ESTIMATION OF THE PHYSICAL STATE OF POTASSIUM IN FROG BLADDER CELLS BY ION EXCHANGER MICROELECTRODE

Abstract

Intracellular K+ activity in the epithelium of the isolated bullfrog urinary bladder was measured with a K+-selective liquid ion exchanger microelectrode. Using Ussing''s apparatus, the short circuit current (SCC) and the potential difference (PD) across the bladder were also determined in Ringer solution on both sides of the epithelium with or without certain metabolic inhibitors. The mean values obtained from 76 control experiments were -25.1 mV for PD (the mucosal side negative) and 49.3 .mu.A for the SCC (current from the mucosal to the serosal side). The serosal and mucosal membrane potential (sEm and mEm) was -12.4 and 12.7 mV with respect to the serosal and mucosal surface, respectively. The normal intracellular K+ activity was 39.3 mM. Assuming that the intracellular ionic strength was equal to the extracellular one, the predicted K+ concentration was 52 mM. The calculated K+ equilibrium potential, EK, was -67.2 mV with respect to the serosal surface, which was far more negative than the measured value of sEm or mEm. Addition of ouabain to and removal of K+ from the bathing media effectively reduced the intracellular K+ activity in the free form, but not in the bound form.

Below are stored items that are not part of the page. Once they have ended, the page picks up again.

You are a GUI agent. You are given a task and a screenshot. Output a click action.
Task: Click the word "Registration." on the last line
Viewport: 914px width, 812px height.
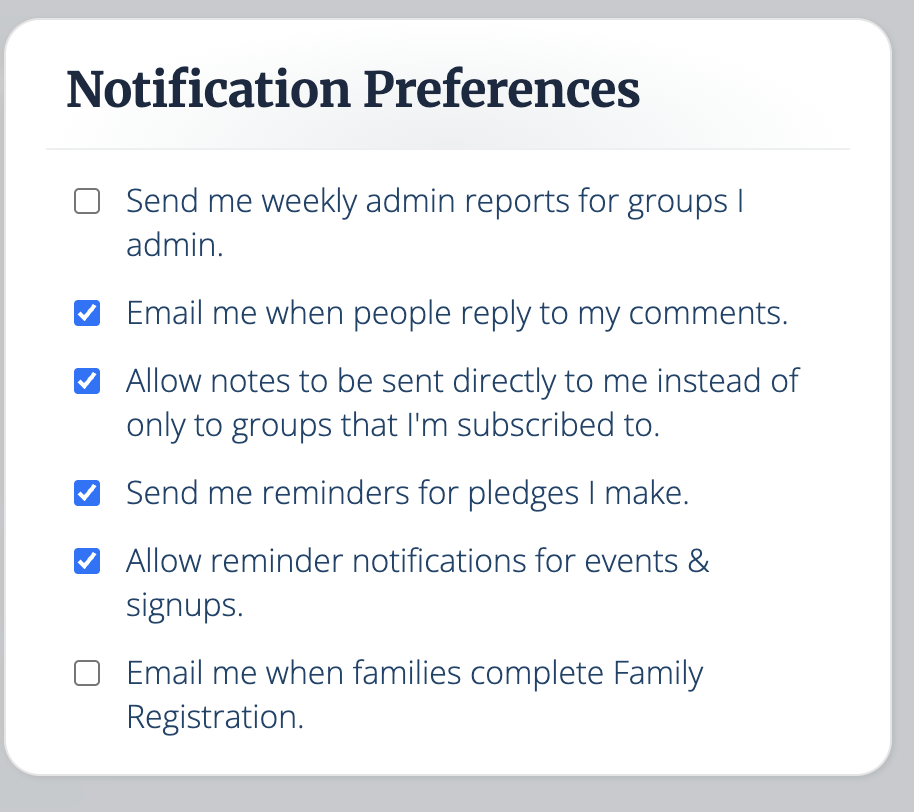click(x=214, y=718)
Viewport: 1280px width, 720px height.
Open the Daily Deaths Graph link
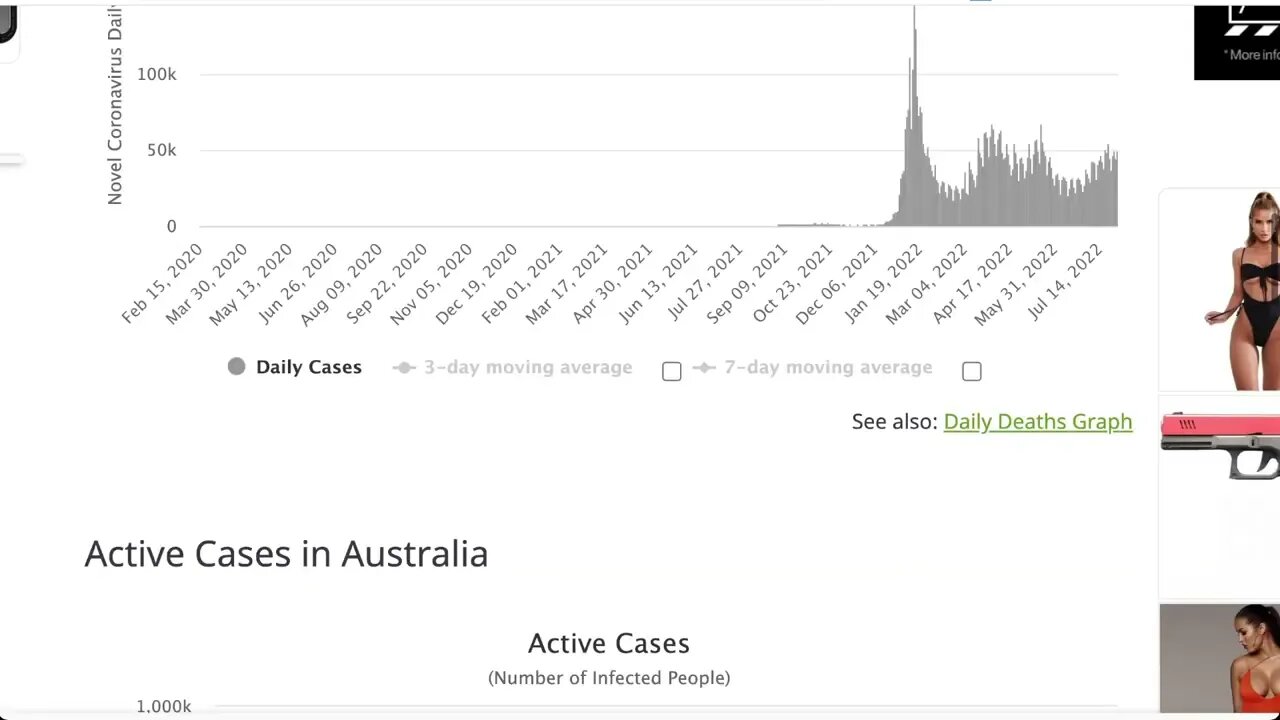[1037, 422]
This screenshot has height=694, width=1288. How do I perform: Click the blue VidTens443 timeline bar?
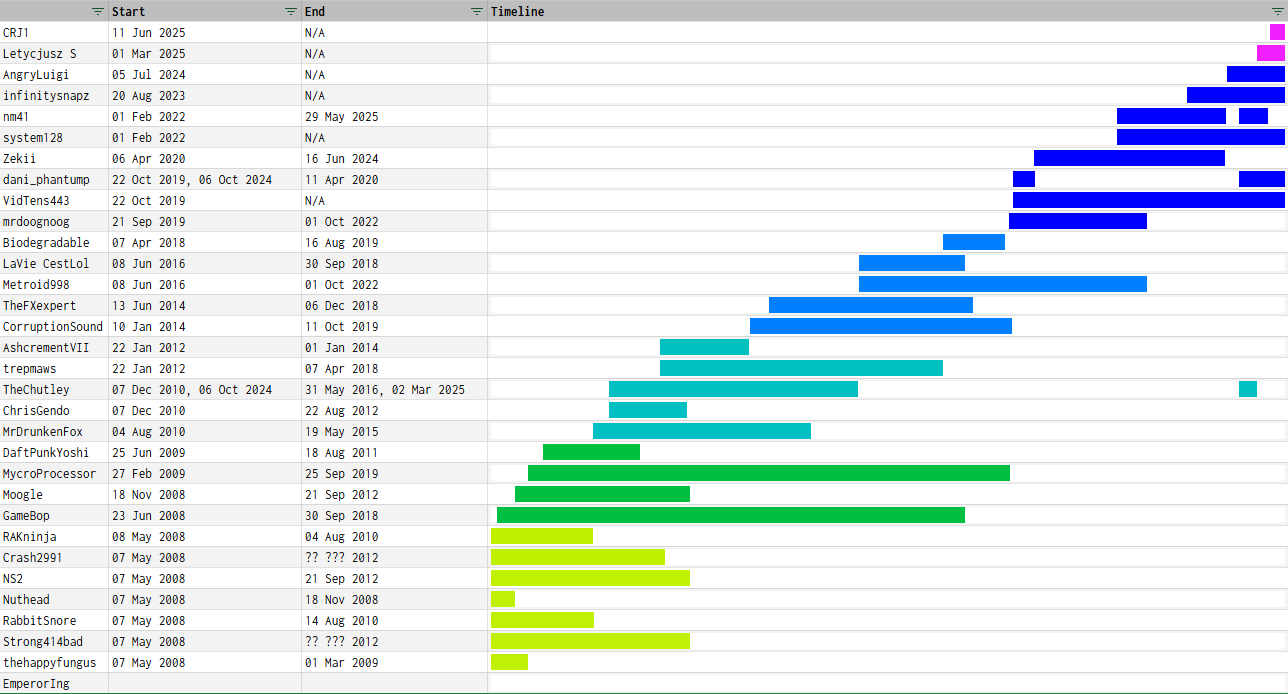(1148, 200)
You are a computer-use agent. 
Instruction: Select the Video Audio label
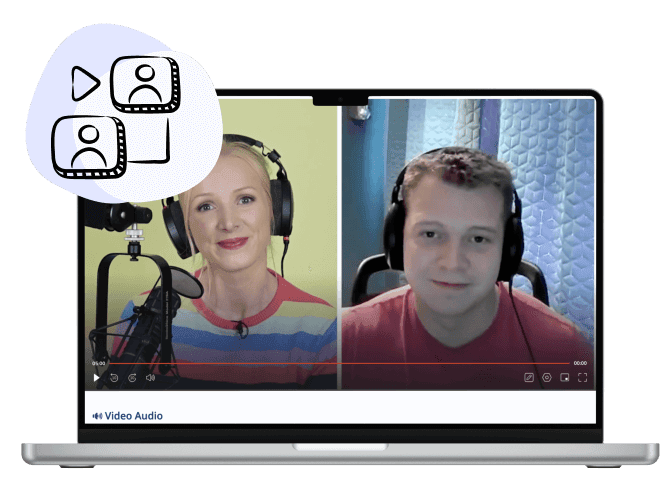click(134, 416)
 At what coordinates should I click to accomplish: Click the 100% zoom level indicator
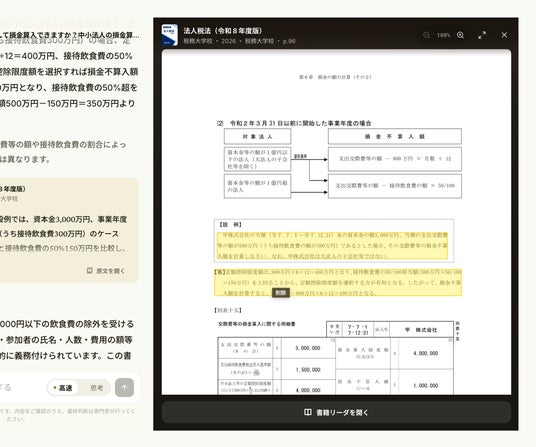click(x=443, y=35)
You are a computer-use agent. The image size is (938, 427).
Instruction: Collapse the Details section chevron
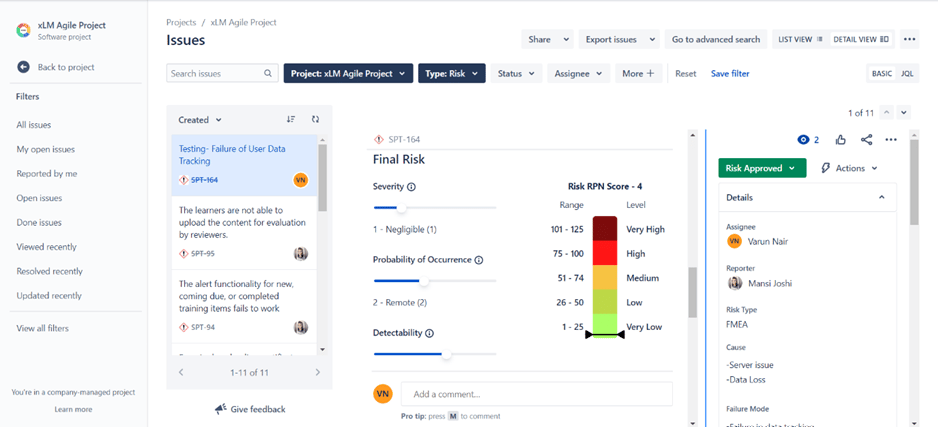pyautogui.click(x=881, y=197)
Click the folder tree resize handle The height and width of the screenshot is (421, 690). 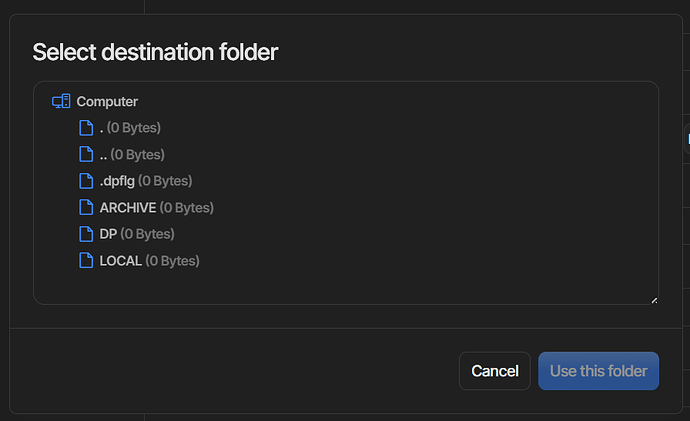click(x=654, y=300)
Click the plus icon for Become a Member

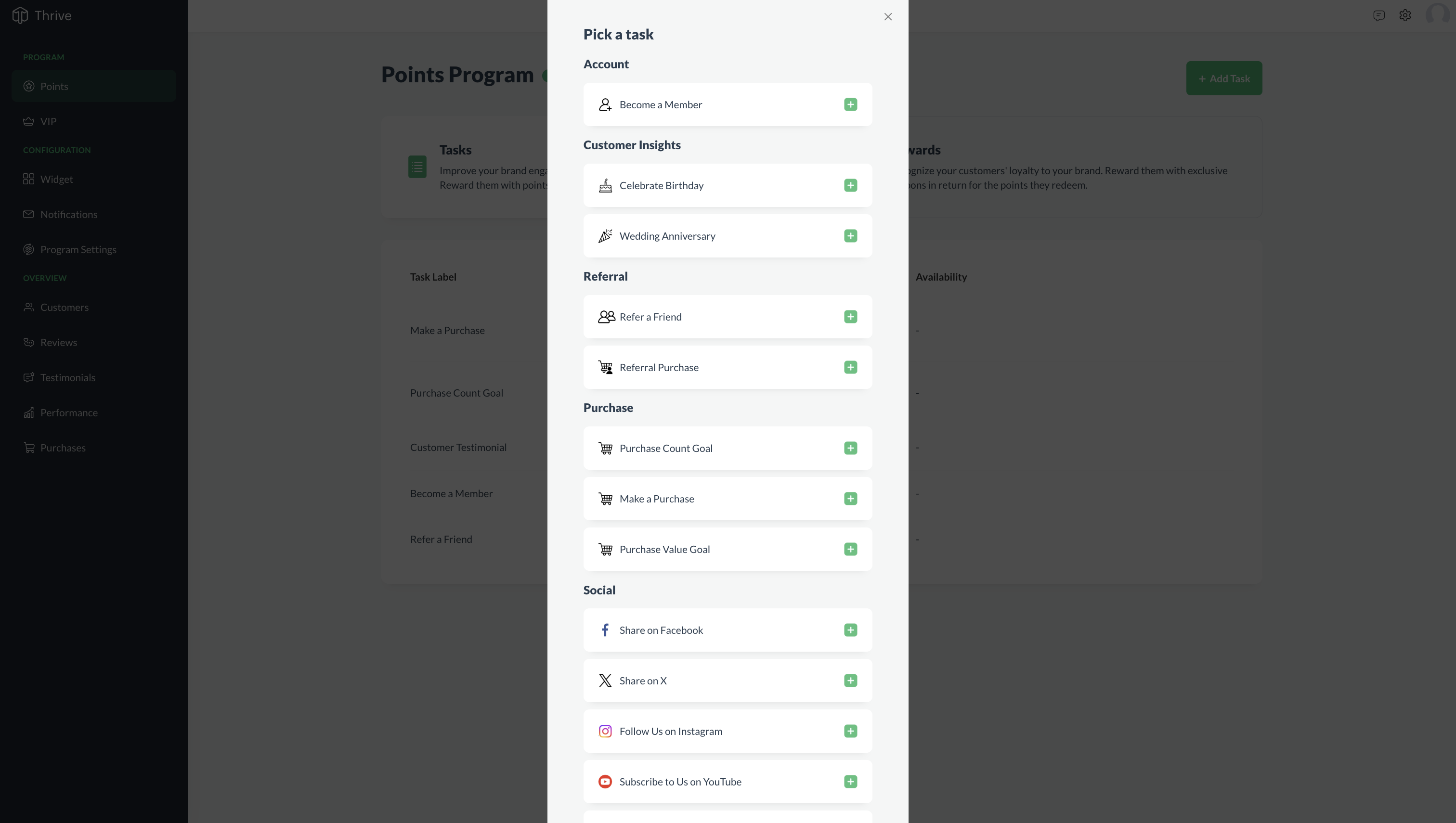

Ethacrynic acid and rotenone markedly depressed the membrane potential disproportionately to the cellular K+. Though significant correlations were observed between PD and SCC, sEm and mEm, and so between SCC and sEm, the EK tended to vary independently of either sEm or SCC. K+ must be actively accumulated into the cell against the electrochemical gradient and more than half of the cellular K may exist in a restricted (bound or compartmentalized) form.